Momentum pemilu sangat penting bagi seluruh bangsa Indonesia, karena pada momentum pemilu ini, seluruh warga Negara Indonesia menggunakan hak politiknya dengan memilih calon wakil rakyat terbaik sebagai pemimpin bangsa.
Setiap periodenya, pelaksanaan pemilu selalu membawa pekerjaan rumah khususnya bagi Komisi Pemilihan Umum (KPU) dan segala unsur stakeholder terkait yang mengurusi pelaksanaan pemilu. Salah satu masalah yang paling krusial dalam pelaksanaan pemilu adalah tingkat kesadaran masyarakat yang masih rendah dalam menggunakan hak politiknya, khususnya kaum difabel. Dalam menyoroti permasalahan tersebut, Sasana Inklusi dan Gerakan Advokasi Difabel (SIGAB), Pusat Rehabilitasi YAKUM dan Forum Masyarakat Pemantau Untuk Indonesia Inklusif Disabilitas (Formasi Disabilitas) menginisiasi pelaksanaan survei secara daring yang menyoroti permasalahan kesiapan pemilih difabel dalam menggunakan hak politiknya. Survei tersebut dilaksanakan pada tanggal 23 Desember 2023 hingga 2 Januari 2024 dengan melibatkan 475 responden dari 31 provinsi.
Ada temuan menarik dalam hasil survei pemilu yang dilakukan oleh Formasi Disabilitas bekerjasama dengan SIGAB dan YAKUM, diantaranya seperti yang diungkapkan oleh Nur Syarif Ramadhan selaku eksekutif nasional Formasi Disabilitas pada acara diseminasi hasil survei persepsi pemilih difabel dalam pemilu 2024 pada hari Kamis 18 Januari 2024 yang bertempat di hotel Tara Yogyakarta.
Dalam paparannya, Syarif menyampaikan, “Hasil survei menunjukkan hanya 35% difabel yang tercatat sebagai pemilih difabel. Sementara, 44,9% pemilih difabel terdata sebagai bukan difabel dan 19,4% tidak mengetahui status mereka sebagai pemilih dalam Pemilu 2024.”. realita ini menunjukkan perlunya perbaikan dalam sistem pendataan pemilih difabel sehingga dalam data pemilih tetap, difabel yang tercatat sebagai pemilih dapat mengetahui statusnya yaitu sebagai pemilih difabel.
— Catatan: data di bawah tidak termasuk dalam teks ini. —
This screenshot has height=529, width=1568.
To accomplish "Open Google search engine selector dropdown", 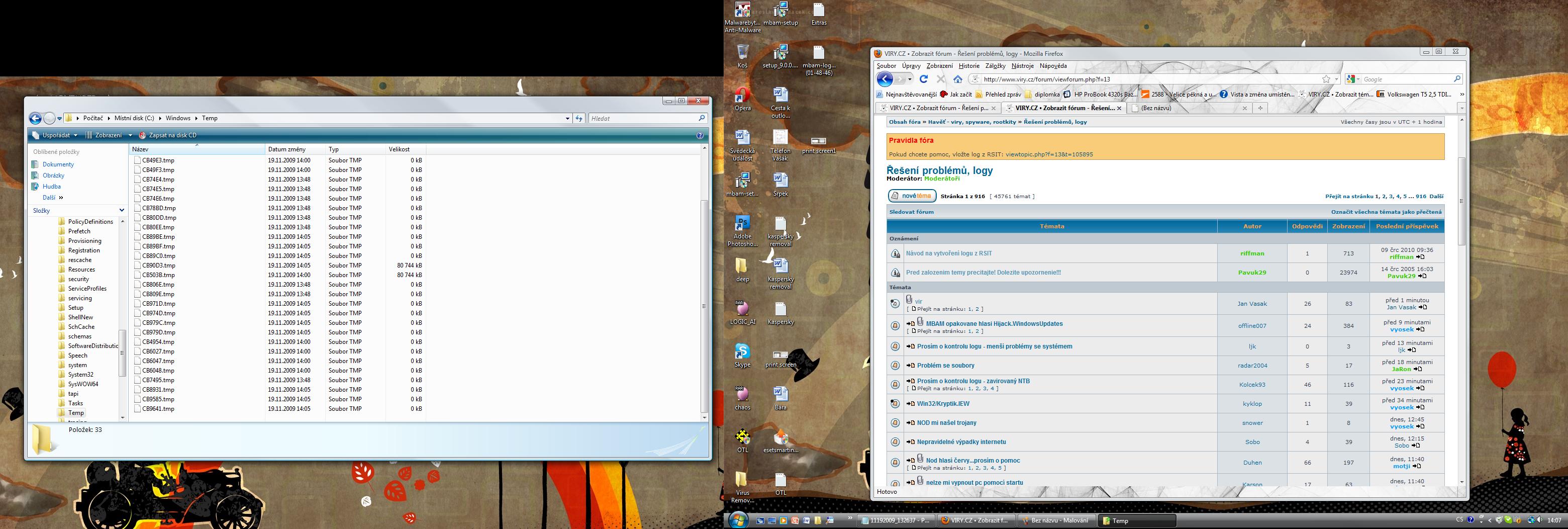I will click(x=1352, y=79).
Namun ada masalah lain sebenarnya yang menyebabkan difabel tidak tercatat sebagai pemilih difabel, yaitu seperti yang disampaikan oleh ketua Pusat Pemilu Akses Disabilitas (PUA Disabilitas) Ariyani Sukanwo saat menanggapi survei tentang kesiapan pemilih difabel pada pemilu 2024 di hotel Tara Yogyakarta melalui zoom meeting. Dalam paparannya, beliau menyampaikan “dukcapil, mempunyai instrumen pendataan disabilitas, yaitu form 101 poin 28 dan 29 yang isinya tentang apakah anda disabilitas? Dan ragam disabilitas yang ada di situ. Namun form itu selalu tidak diisi oleh petugas dukcapil. Karena saat itu dirasakan bahwa menyatakan disabilitas adalah hal yang memalukan. Jadi, banyak disabilitas yang tidak mengisi pertanyaan nomor 28 dan 29 itu sehingga tidak terdaftar sebagai disabilitas”.
Permasalahan paradigma seperti paparan yang disampaikan oleh Ariyani ini, sejatinya perlu mendapat perhatian dari pemerintah agar memberikan edukasi bagi keluarga yang memiliki anggota keluarga difabel agar difabel yang ada dalam keluarga tersebut dapat menggunakan hak pilihnya dalam pemilu khususnya pada pemilu tahun 2024 yang berlangsung pada bulan Februari.
Hal lain yang menarik pada survei ini adalah sangat sedikitnya partisipasi dari pemilih difabel yang ada di Panti atau pusat rehabilitasi. Fenomena ini mengakibatkan tidak terpenuhinya partisipasi difabel dalam menggunakan hak pilihnya pada pemilu 2024 khususnya difabel yang ada di Panti atau pusat rehabilitasi. Dalam paparannya syarif menyampaikan, sangat sedikit representasi responden dari panti ataupun balai/pusat rehabilitasi. Dari 479 responden survei ini, hanya 0,6% responden dari panti/balai rehabilitasi. Menurutnya hal ini merupakan fenomena yang meresahkan. Di tengah upaya untuk mendorong panti dan balai rehabilitasi menjadi lebih menjunjung hak asasi manusia, institusi-institusi tersebut masih menjadi ruang kecil yang belum memastikan akses informasi dan edukasi yang adil bagi difabel. Kurangnya keterjangkauan informasi tersebut dapat menimbulkan banyak kemungkinan, seperti tidak terpenuhinya hak pilih difabel yang tinggal di panti, hingga kemungkinan objek kecurangan.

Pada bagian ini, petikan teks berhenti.